Crystal Palace winger Wilfried Zaha won two caps in friendlies for England before declaring for the Ivory Coast, where he was born.

“We have had players eligible for us who have been with us at under-16s and other countries have given them senior caps very early,” Southgate told BBC Radio 5 Live.

“We have always tried to look at that as ethically as we can.

“There are a couple of players I could have brought into this squad because they are eligible for other countries, but we didn’t feel it was the right moment to do that.”

England host the Czech Republic on 22 March and are away in Montenegro on 25 March.

Rice, who was born in London with Irish grandparents, picked up three Republic of Ireland caps in friendlies.

Because they were friendlies it left the door open to change allegiance, and his switch was confirmed by Fifa in March.

In a statement in February, Rice said he considered himself “mixed nationality” and that making the decision was “not a clear-cut, simple selection”.

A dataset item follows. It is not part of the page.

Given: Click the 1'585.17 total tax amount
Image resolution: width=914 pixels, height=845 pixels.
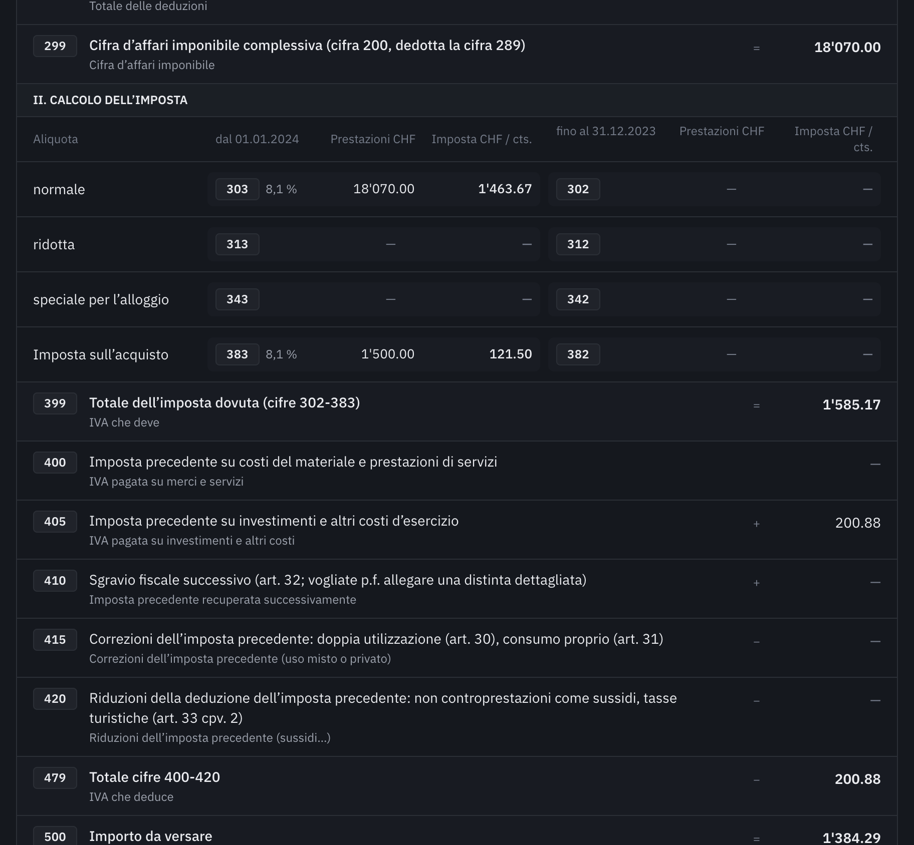Looking at the screenshot, I should (851, 404).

Southgate praised both Rice’s statement and an article England Women’s striker Eniola Aluko wrote on the subject.

“It is a complex situation and it will become more so because the world is more transient,” Southgate added.

“The world is a far smaller place in terms of what people are prepared to get up and do, so I think this will become more complicated.

“Whether the rule is the right rule, it’s difficult to say.”